Latency Attacks against Vehicular Cooperative Perception

Published on August 10, 2025

אם ירצה ה׳

(Paper: “CP-FREEZER: Latency Attacks against Vehicular Cooperative Perception,” arXiv:2508.01062 v1, Aug-2025)

1 · Audience-Specific TL;DR (now with hard numbers)
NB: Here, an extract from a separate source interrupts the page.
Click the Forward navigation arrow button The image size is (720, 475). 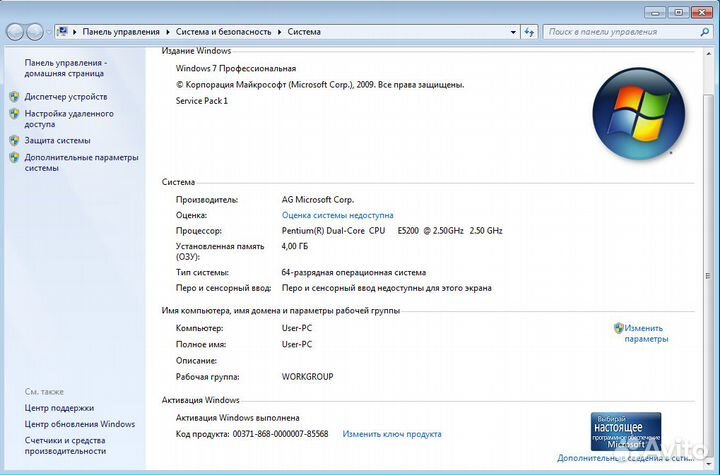pos(35,32)
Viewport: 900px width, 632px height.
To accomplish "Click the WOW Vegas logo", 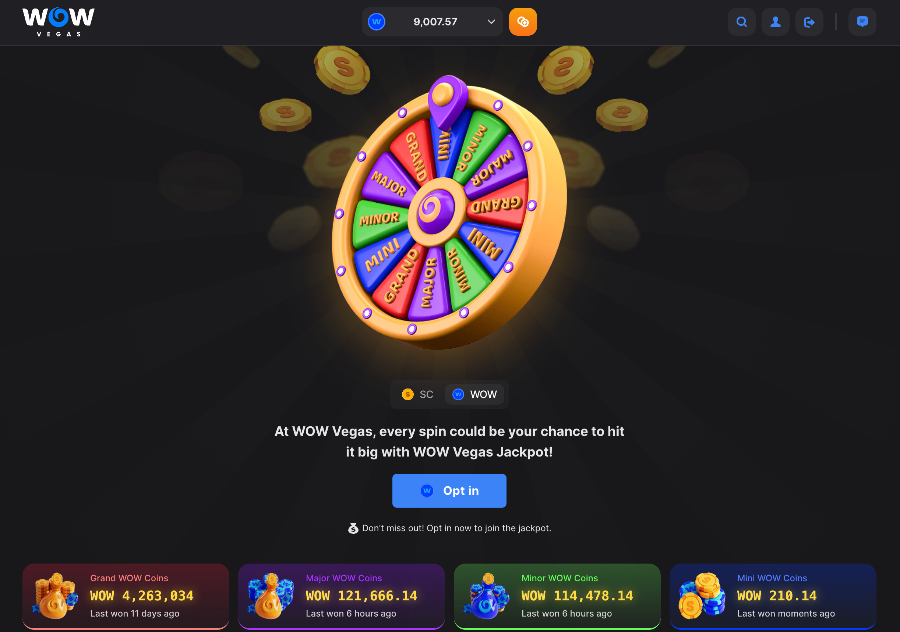I will [x=59, y=22].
Audience	4-Line Data-backed Takeaway
Expert	BEV-level perturbations inflate Non-Max-Suppression (NMS) input from ≈3 k → 171 k boxes (55×) on CoAlign, driving latency from 50 ms → 4.08 s (91×) on RTX-2080S. 100 % success over 11 464 frames, beating prior latency attacks by ≥4×. Integrity defenses (ROBOSAC) amplify slowdown to 780×.
Practitioner	One hacked car can cut your AttFusion pipeline from ~25 fps to <0.35 fps (2.98 s/frame) on in-car RTX-2080S; even RTX-4090 drops to 0.77 fps. Perturbation generation time: 45–52 ms — fast enough for live V2V broadcast every 100 ms.
General public	A malicious car can keep others “blind” for three full seconds, far above the 1.5 s collision-avoidance deadline engineers use.
Skeptic	Assumes white-box and perfect comms, yet hardware-in-the-loop road tests confirm median extra latency +2.9 s (±0.04 s 95 % CI). Tightening thresholds or adversarial training barely dents the effect (still >20× slowdown).
Decision-maker	Availability is the new Achilles’ heel: today’s V2X stacks pass all integrity tests yet fail real-time guarantees under CP-FREEZER. Regulatory latency KPI (≤100 ms) violated in >99.8 % of frames. Immediate need for protocol-level safeguards.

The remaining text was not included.